Federal debt as far as the eye can see — and for as long as anyone can see.
If you are blessed, as I am, to have grandchildren, you may not realize that they are more than just treasured children of your children, a gift beyond measure. They are also indentured servants who will be paying off your cumulative national debt for a good part of their lives on earth.
According to the Congressional Budget Office’s (CBO) annual summer budget update, our national debt “which was as low as 33 percent of GDP in 2001, would reach an estimated 54 percent of GDP this year and grow to 68 percent of GDP by 2019.”

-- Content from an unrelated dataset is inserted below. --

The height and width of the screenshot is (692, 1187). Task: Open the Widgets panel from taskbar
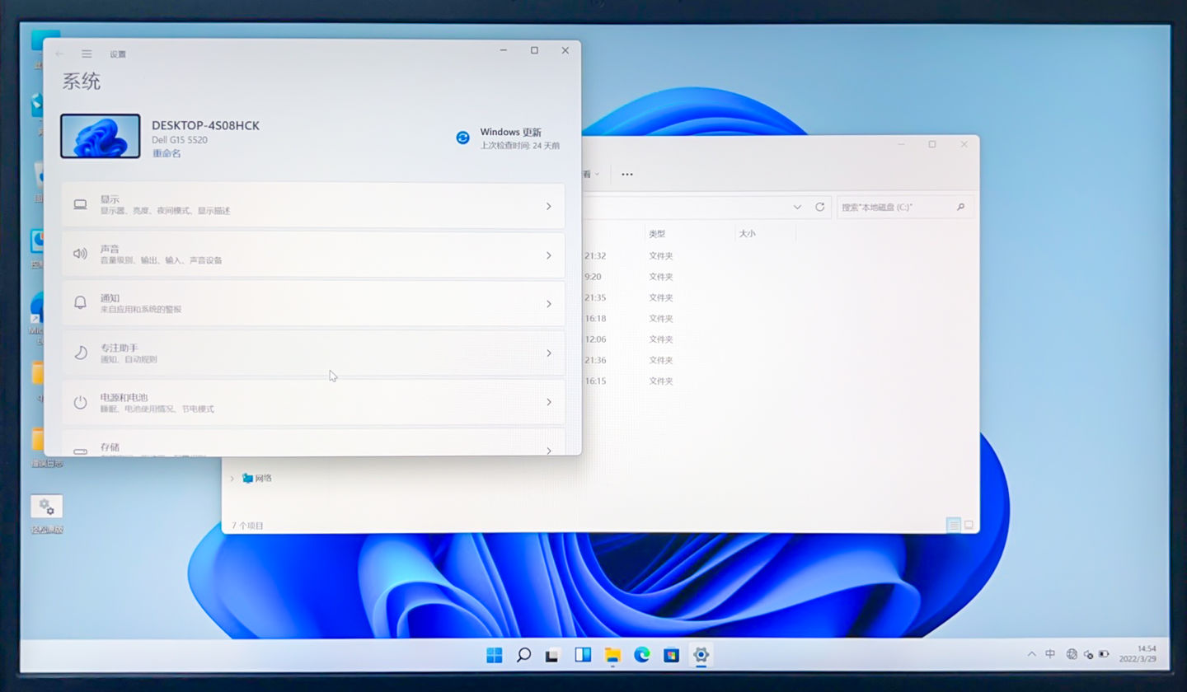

Writing on his blog yesterday, CBO director Douglas Elmendorf, the same fellow who blew the whistle on the Obama administration’s faulty estimates of the cost of its health care plans and was rewarded with a friendly visit with the President at the White House, says “the federal budget deficit for 2009 will total $1.6 trillion, which, at 11.2 percent of gross domestic product (GDP), will be the highest since World War II [emphasis added].”
A weak economy and elevated spending is the cause of this deficit figure. “The deficit has been boosted by various federal policies implemented in response, including the stimulus legislation and aid for the financial, housing, and automotive sectors,” says Elmendorf.
And it gets worse beyond the ten-year budget projections. Director Elmendorf says that “the nation will face further significant fiscal challenges posed by rising health care costs and the aging of the population. Continued large deficits and the resulting increases in federal debt would, over time, reduce economic growth.”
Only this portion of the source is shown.